== Data shown ==

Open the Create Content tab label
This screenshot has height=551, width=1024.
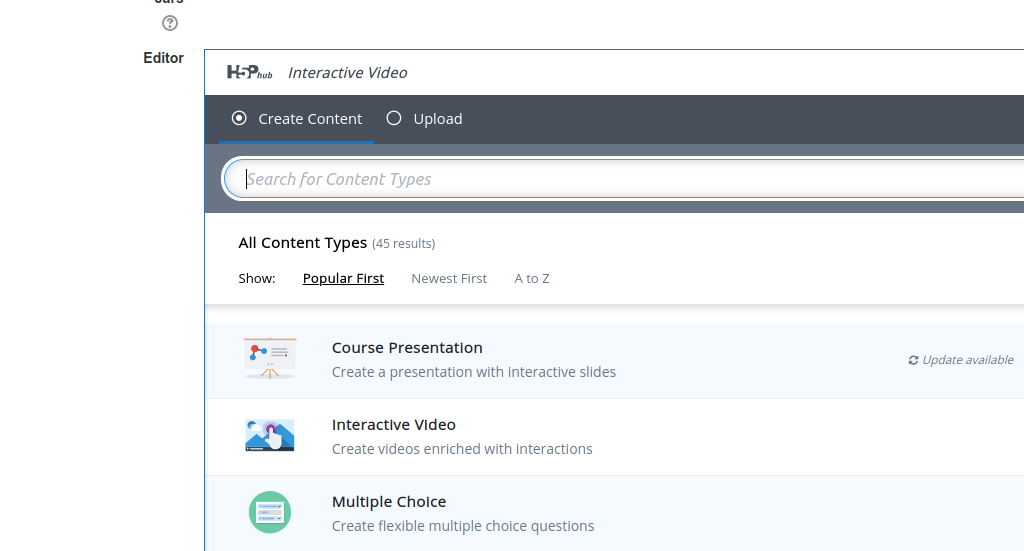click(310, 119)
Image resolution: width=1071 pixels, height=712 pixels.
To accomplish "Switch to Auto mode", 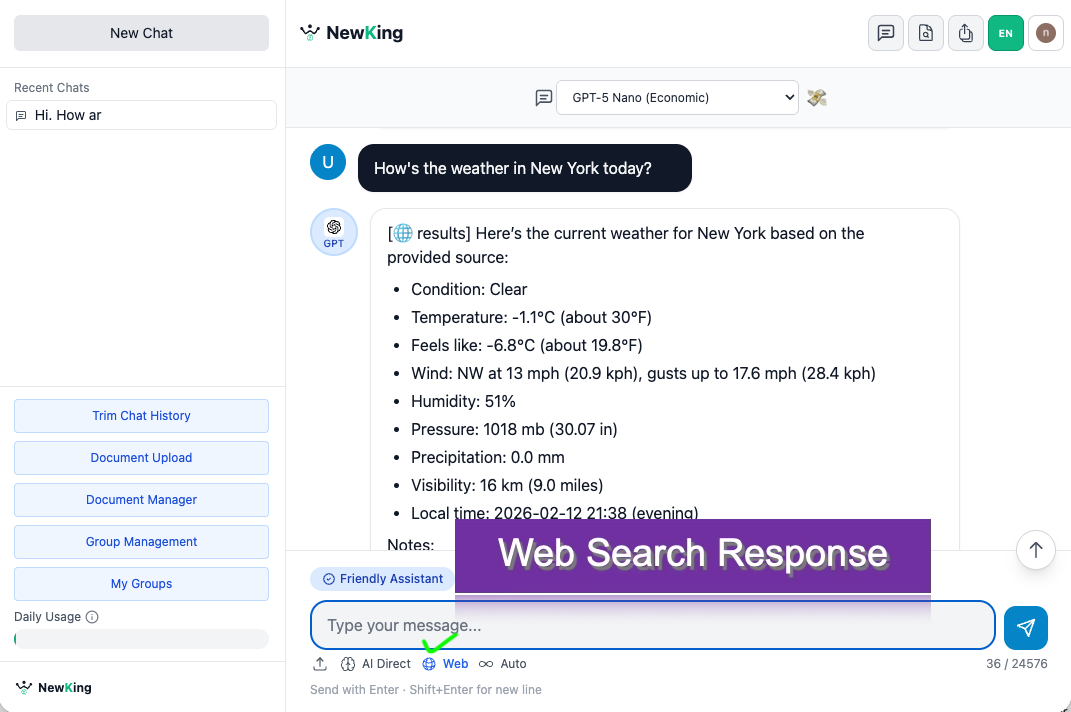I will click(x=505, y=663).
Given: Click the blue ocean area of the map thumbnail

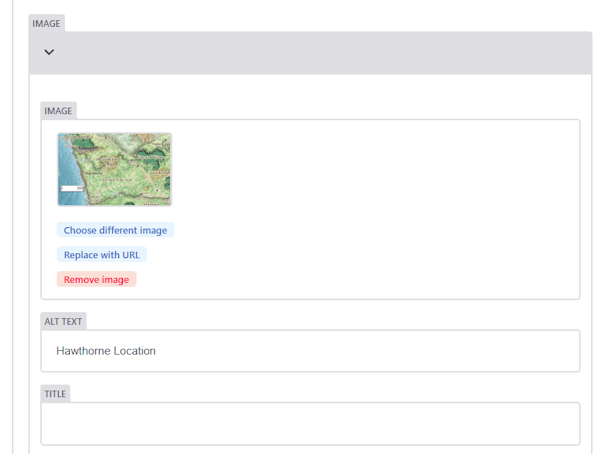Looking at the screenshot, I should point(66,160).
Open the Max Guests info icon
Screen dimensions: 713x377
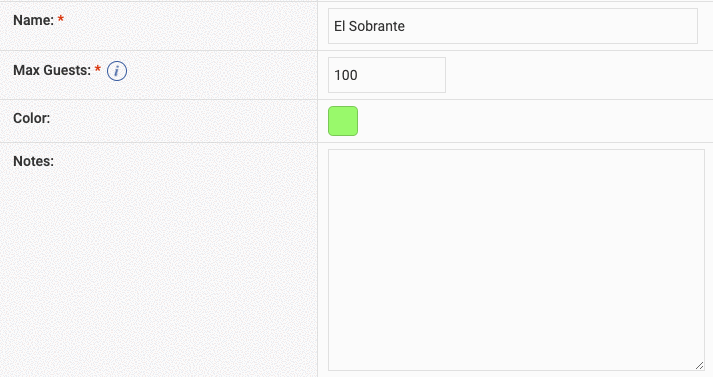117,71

===
== Data shown ==

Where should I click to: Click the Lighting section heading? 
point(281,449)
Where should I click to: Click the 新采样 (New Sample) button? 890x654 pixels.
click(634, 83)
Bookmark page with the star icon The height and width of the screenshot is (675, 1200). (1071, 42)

===

▶ Task instructions
Looking at the entries above, can you reproduce exactly the lines from the one that holds "Where should I click to: Click the Lighting" through the one that holds "Bookmark page with", and only those?

▶ Answer space
Where should I click to: Click the Lighting section heading? 
point(281,449)
Where should I click to: Click the 新采样 (New Sample) button? 890x654 pixels.
click(634, 83)
Bookmark page with the star icon The height and width of the screenshot is (675, 1200). (1071, 42)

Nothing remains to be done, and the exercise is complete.